Return each line of the listing that contains the string "result".

* Stored data *

-------------------------

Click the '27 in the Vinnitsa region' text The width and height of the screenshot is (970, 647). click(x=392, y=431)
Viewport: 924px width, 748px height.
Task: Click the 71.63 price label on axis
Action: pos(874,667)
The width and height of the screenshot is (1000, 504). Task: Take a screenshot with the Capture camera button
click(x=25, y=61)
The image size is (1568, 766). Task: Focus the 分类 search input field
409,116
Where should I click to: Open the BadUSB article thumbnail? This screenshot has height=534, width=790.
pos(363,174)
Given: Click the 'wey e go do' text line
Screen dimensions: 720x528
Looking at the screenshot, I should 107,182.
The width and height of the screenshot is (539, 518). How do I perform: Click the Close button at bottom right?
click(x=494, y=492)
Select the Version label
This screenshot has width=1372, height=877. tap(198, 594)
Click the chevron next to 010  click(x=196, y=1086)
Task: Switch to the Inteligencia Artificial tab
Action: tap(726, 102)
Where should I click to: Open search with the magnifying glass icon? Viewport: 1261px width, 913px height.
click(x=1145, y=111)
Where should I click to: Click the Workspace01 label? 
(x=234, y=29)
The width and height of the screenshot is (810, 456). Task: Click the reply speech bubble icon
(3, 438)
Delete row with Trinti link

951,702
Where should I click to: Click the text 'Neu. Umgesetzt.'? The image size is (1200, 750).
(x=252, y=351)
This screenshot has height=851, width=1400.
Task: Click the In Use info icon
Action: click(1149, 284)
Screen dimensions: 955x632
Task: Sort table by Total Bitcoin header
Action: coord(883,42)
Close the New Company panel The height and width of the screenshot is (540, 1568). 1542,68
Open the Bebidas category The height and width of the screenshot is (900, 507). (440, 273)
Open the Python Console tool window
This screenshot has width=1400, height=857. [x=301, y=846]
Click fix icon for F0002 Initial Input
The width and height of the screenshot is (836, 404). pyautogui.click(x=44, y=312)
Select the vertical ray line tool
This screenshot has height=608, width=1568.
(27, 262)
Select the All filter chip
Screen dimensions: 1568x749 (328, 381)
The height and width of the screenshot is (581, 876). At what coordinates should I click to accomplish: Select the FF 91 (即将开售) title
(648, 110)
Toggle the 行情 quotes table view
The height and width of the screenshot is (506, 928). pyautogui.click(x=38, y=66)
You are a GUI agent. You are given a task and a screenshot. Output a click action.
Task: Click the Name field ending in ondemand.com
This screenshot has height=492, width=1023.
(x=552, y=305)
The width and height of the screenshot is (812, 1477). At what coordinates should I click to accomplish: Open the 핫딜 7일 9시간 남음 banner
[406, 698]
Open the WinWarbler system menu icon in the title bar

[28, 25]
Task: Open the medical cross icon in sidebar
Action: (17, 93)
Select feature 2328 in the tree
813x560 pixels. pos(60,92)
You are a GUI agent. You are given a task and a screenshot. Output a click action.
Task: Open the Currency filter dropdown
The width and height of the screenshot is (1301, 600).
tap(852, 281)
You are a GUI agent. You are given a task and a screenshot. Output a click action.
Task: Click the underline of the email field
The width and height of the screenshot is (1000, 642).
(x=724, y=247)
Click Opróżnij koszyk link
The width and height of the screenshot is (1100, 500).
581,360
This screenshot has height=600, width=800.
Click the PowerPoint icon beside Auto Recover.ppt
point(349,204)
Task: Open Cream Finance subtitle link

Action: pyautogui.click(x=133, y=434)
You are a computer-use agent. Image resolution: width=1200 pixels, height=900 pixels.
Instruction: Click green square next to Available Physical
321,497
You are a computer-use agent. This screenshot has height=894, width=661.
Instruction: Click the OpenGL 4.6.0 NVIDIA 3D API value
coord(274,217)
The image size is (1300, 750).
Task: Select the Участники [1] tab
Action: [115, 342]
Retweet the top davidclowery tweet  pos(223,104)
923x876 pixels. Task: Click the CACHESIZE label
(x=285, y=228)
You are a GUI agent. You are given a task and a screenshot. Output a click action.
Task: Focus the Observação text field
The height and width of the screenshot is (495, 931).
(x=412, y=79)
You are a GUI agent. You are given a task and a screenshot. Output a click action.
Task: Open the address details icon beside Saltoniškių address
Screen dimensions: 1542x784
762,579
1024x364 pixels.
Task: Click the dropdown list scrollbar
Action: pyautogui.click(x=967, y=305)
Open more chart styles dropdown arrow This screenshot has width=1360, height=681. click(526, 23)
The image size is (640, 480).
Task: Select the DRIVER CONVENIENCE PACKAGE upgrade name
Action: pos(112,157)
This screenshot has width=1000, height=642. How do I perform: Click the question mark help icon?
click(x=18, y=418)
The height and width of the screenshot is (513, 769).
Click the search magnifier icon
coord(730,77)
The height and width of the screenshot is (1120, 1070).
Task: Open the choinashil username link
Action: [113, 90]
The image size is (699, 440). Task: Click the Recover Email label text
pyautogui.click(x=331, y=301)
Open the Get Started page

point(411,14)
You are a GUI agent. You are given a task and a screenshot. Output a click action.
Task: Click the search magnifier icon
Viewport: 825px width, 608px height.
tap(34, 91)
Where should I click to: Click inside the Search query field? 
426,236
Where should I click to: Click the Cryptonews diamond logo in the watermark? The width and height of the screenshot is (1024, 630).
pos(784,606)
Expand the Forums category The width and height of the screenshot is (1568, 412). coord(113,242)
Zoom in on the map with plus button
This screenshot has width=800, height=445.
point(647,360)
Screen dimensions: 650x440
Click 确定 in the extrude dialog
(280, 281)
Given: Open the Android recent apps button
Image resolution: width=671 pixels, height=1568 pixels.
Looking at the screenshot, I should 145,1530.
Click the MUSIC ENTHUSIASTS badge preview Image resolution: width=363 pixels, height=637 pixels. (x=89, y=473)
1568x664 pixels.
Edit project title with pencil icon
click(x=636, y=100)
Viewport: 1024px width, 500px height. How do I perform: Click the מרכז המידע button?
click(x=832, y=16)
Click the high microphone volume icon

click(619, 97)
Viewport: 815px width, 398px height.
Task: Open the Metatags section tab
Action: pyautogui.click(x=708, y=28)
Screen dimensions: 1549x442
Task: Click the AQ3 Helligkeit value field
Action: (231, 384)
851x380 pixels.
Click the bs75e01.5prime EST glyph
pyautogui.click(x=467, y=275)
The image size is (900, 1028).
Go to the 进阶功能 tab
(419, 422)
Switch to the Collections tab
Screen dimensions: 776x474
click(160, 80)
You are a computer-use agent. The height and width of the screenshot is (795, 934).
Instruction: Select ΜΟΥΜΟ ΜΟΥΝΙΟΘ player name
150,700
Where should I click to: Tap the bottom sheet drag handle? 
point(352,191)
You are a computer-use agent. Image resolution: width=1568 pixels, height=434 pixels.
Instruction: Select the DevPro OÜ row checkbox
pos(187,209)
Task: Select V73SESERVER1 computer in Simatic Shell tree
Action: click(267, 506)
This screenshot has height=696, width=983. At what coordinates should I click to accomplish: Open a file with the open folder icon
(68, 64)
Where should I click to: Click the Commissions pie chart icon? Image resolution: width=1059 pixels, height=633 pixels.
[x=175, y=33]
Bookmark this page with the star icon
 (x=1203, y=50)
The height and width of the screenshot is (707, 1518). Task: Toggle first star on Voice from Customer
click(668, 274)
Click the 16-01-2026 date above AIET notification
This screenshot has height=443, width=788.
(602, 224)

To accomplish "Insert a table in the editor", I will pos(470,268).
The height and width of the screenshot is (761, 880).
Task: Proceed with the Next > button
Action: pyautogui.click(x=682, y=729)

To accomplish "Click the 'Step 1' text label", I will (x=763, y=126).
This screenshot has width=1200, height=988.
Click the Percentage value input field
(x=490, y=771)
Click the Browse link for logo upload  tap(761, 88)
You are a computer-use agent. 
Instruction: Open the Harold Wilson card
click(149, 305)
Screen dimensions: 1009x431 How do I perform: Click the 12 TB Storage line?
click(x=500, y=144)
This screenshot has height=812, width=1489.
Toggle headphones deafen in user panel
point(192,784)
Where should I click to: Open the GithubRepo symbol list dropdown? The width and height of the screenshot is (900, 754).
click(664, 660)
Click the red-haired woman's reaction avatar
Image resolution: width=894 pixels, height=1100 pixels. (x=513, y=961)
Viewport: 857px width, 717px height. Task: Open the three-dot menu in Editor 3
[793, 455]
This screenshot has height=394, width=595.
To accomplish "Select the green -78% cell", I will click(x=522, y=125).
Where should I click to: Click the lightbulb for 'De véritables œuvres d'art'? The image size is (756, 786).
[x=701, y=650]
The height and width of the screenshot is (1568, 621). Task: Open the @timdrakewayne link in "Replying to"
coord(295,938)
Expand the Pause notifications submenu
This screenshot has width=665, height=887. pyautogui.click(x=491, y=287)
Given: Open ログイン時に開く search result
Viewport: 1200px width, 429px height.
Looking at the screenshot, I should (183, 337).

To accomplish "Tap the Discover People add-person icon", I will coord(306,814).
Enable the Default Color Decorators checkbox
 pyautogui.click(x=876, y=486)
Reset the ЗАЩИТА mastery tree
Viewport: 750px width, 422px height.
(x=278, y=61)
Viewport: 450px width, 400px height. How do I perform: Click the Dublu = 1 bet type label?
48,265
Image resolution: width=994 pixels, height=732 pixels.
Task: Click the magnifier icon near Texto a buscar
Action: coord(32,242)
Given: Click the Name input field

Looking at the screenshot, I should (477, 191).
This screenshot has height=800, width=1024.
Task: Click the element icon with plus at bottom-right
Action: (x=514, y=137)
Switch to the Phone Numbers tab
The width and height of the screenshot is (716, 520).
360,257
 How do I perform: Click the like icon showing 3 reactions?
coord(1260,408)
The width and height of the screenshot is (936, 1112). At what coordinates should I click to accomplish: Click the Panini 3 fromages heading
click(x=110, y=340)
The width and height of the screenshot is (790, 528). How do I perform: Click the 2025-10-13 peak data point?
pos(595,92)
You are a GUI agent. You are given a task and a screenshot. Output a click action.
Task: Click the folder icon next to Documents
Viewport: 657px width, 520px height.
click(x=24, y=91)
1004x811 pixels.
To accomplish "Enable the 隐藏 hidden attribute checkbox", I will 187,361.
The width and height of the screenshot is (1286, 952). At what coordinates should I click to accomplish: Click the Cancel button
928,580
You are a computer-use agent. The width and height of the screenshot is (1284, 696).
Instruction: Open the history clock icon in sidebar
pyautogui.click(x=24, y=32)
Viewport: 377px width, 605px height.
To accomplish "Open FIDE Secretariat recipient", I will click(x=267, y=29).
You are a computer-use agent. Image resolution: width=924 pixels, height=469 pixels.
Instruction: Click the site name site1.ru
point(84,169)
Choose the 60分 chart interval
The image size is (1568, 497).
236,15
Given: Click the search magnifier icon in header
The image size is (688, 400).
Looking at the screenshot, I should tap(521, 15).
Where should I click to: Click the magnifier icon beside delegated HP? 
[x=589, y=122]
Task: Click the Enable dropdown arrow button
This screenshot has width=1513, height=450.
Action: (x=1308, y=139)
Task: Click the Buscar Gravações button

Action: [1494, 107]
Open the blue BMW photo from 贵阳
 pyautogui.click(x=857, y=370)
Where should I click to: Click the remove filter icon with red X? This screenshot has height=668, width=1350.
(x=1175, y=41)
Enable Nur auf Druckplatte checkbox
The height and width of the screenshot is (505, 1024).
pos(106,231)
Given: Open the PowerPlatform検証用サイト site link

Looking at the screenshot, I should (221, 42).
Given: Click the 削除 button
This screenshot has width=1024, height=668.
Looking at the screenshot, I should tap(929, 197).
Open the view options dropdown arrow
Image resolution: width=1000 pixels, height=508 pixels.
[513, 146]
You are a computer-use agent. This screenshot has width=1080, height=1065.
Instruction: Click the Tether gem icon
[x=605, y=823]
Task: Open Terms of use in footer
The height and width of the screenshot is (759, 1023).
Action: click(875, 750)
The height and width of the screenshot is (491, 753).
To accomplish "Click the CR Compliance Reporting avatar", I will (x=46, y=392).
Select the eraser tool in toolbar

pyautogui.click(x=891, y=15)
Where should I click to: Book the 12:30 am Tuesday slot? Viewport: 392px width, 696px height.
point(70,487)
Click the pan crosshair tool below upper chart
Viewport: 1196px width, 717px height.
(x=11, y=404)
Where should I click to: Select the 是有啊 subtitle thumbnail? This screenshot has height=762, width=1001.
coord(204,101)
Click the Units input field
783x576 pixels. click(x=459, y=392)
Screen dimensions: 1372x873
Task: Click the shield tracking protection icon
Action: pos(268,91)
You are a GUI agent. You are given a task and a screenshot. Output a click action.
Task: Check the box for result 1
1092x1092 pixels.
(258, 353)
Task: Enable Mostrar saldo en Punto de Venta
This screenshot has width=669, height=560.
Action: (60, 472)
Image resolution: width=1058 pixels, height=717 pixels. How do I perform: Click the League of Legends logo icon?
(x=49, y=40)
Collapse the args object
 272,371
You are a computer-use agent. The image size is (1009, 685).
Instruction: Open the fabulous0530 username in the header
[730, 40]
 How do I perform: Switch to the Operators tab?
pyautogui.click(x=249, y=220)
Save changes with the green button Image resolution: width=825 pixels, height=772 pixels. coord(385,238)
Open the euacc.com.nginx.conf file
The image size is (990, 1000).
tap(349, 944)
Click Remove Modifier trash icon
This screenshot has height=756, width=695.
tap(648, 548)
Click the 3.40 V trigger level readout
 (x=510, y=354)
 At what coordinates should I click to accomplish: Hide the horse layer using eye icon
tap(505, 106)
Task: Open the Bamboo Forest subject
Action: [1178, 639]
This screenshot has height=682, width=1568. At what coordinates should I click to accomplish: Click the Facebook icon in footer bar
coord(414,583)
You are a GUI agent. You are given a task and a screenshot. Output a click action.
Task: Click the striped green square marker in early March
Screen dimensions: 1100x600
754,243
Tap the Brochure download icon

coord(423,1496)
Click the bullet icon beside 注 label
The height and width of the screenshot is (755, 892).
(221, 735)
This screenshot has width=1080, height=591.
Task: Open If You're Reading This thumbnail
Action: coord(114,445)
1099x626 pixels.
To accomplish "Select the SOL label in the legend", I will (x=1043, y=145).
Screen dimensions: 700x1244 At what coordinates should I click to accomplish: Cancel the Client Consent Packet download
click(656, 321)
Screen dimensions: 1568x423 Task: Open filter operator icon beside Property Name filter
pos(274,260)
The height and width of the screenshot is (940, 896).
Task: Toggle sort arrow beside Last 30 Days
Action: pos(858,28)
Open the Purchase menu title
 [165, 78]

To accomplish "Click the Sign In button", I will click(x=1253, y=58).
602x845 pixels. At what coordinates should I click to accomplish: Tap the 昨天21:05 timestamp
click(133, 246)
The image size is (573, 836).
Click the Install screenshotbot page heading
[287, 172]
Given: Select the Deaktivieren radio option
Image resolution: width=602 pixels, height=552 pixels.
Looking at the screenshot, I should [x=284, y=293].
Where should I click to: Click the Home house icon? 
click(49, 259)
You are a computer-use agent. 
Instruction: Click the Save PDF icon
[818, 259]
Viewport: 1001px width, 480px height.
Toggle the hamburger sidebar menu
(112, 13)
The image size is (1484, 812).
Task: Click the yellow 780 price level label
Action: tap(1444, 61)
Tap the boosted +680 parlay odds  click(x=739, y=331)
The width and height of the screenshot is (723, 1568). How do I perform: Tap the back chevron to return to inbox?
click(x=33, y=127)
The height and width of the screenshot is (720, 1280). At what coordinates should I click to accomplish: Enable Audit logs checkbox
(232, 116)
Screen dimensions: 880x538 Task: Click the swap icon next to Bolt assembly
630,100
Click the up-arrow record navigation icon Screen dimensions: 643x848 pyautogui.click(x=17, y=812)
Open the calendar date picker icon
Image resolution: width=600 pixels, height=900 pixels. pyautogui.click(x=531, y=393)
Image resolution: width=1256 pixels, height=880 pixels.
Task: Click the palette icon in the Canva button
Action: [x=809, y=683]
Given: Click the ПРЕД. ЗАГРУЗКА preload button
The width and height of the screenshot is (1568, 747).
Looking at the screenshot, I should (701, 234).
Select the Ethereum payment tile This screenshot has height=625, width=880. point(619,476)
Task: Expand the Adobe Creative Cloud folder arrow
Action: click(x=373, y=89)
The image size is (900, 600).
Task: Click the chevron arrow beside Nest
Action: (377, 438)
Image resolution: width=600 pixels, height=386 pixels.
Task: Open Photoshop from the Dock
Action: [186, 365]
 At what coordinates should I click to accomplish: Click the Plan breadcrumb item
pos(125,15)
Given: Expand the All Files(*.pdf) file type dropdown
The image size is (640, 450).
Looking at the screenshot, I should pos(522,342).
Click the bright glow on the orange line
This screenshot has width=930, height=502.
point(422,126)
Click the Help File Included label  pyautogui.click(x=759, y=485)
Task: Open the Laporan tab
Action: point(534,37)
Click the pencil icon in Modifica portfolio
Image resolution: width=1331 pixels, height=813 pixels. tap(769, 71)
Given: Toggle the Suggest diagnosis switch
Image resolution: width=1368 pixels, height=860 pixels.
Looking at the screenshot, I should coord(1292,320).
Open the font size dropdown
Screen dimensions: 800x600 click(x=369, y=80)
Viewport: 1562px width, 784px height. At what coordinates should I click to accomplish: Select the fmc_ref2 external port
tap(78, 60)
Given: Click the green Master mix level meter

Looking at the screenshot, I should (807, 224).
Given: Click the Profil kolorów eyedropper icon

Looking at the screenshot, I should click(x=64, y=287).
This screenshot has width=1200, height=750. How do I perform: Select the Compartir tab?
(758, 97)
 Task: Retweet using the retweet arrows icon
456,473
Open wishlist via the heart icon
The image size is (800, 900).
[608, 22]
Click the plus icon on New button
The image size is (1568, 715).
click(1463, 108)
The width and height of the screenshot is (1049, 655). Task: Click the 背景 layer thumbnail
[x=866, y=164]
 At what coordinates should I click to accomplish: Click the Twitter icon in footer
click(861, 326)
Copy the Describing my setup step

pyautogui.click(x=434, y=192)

-------------------------

* Exercise response *
Given: Open ログイン時に開く search result
Task: Check the box for result 1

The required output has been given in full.